Green MP Keith Locke is criticising the Justice Minister for giving the green light to US companies that send New Zealanders’ personal information to America for checking against the US anti-terrorist watchlist.
“In Parliament today Phil Goff justified the vetting of Aucklander Mohammad Abbas by the US Office of Foreign Assets when he sent money to a sick relative to India through US-owned Western Union,” said Mr Locke, the Green Party’s Foreign Affairs spokesperson.
“Financial institutions in New Zealand are required to check transactions against the New Zealand list of designated terrorists, which is essentially the UN list. If the checking had been done in New Zealand, according to New Zealand law, Mr Abbas would have been quickly cleared, even though his name was similar to someone on the New Zealand list.
“Instead, Western Union applied US law and sent the information for processing by the US Office of Foreign Assets, which operates a much larger American watchlist. All kinds of people have been inconvenienced by the application of this list, most recently the singer Yusuf Islam, AKA Cat Stevens.
“Western Union’s action was a violation of New Zealand sovereignty and our privacy law, which aims to restrict and control the circulation of personal information.
“Western Union’s actions brought much grief to Mr Abbas, whose uncle in India needed the money for an urgent operation.
“New Zealand should be following the British Columbian Government’s example by passing legislation that restricts the passage of information out of Canada and imposes heavy fines on those who disclose it to foreign agencies.

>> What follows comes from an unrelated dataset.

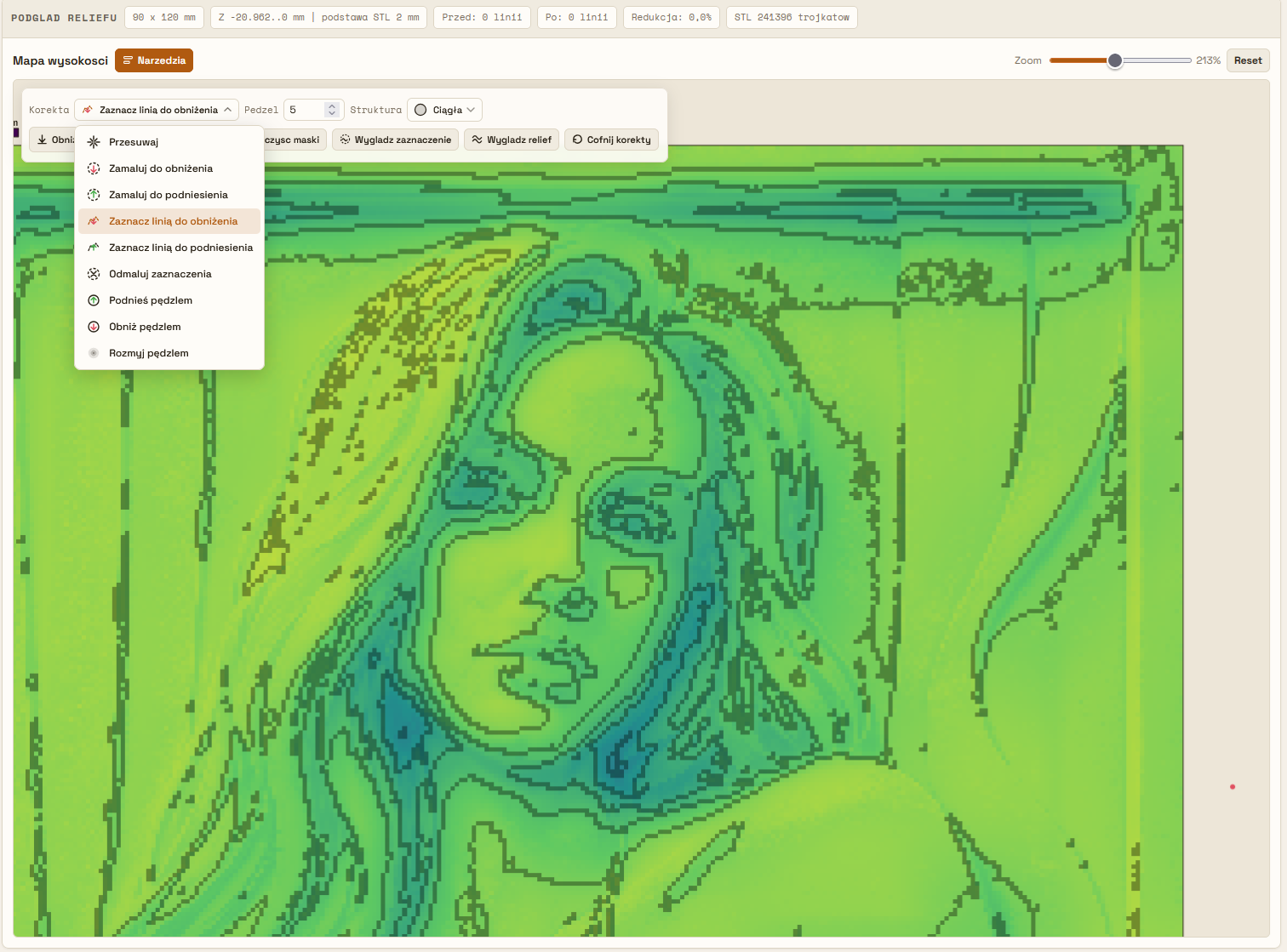
Task: Select the Przesuwaj move tool icon
Action: (x=94, y=142)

“The law, passed last month, was in response to the US Patriot Act, whereby the American government can force US subsidiaries in other countries to give personal information to the FBI, and at the same time forbid those companies from telling the host government.
“Mr Goff should also take heed of the British Colombia Privacy Commissioner’s report, issued last Friday, which proposes further legislation, and wants assurances from relevant US officials that they will not attempt to access personal information on British Colombians from US companies operating in the province,” said Mr Locke.